What the exercise asks: Revise the lines from the one containing "Click the Add panel toolbar button" through the one containing "point(139,160)", inclusive, changing "toolbar button" to "toolbar icon" and leaving everything else unchanged. Return only those lines.

>> begin

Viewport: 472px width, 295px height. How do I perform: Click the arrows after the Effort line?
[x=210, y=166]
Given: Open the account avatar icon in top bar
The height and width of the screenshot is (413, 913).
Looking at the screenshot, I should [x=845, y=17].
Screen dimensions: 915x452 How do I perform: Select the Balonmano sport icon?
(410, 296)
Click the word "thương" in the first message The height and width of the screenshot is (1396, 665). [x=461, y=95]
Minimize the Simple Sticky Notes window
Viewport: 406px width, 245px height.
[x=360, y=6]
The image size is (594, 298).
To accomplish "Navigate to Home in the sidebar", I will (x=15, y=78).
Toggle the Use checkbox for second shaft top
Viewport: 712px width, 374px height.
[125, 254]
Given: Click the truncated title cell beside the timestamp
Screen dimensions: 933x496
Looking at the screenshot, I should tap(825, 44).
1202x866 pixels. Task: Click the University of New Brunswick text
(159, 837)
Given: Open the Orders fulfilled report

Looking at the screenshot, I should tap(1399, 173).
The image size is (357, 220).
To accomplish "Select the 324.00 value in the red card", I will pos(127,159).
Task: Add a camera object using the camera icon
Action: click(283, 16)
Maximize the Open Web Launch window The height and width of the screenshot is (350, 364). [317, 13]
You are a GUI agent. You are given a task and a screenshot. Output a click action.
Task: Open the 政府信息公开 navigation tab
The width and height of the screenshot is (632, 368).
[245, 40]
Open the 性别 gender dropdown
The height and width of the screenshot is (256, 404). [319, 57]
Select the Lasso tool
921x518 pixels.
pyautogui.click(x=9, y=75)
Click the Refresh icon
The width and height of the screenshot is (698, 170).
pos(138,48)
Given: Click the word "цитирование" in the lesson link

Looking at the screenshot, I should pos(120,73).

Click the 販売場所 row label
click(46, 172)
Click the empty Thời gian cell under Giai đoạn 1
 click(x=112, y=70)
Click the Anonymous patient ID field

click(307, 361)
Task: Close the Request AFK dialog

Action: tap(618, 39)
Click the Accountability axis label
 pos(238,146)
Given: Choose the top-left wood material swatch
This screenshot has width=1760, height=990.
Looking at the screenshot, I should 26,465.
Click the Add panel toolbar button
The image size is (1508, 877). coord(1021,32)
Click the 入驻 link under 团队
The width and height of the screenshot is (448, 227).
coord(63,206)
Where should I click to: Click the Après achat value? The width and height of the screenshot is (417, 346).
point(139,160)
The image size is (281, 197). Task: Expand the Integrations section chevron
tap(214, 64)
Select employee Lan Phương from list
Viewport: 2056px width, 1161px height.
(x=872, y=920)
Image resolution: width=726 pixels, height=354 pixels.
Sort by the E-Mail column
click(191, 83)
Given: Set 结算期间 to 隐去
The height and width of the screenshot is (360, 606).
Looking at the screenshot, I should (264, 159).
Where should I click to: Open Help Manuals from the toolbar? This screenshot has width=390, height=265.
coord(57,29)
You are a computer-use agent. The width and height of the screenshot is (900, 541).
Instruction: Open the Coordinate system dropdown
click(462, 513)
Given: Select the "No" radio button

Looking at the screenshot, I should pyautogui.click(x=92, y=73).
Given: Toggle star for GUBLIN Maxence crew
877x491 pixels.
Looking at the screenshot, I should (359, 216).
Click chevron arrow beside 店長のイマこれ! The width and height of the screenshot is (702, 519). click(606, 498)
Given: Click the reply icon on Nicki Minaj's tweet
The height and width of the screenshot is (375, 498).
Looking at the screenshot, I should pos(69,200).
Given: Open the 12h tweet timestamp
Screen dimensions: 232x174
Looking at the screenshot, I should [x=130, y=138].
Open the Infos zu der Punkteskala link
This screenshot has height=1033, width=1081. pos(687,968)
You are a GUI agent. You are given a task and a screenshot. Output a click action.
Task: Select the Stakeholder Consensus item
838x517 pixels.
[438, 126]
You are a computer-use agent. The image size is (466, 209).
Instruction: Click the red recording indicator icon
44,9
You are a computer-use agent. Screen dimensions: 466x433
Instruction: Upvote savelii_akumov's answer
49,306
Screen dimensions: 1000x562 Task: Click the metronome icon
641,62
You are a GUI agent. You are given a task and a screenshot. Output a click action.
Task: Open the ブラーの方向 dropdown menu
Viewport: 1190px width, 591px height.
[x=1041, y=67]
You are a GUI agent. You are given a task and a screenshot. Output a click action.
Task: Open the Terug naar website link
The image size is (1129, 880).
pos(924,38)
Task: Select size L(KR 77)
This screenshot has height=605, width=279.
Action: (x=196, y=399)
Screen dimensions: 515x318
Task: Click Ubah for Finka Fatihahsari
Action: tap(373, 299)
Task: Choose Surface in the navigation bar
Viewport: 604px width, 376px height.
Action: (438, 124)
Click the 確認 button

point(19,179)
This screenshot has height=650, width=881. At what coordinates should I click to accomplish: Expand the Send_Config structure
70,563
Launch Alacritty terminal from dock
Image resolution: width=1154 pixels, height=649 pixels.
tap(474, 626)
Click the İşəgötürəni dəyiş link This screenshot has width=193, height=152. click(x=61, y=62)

>> end

Task answer:
Click the Add panel toolbar icon
The image size is (1508, 877). coord(1021,32)
Click the 入驻 link under 团队
The width and height of the screenshot is (448, 227).
coord(63,206)
Where should I click to: Click the Après achat value? The width and height of the screenshot is (417, 346).
point(139,160)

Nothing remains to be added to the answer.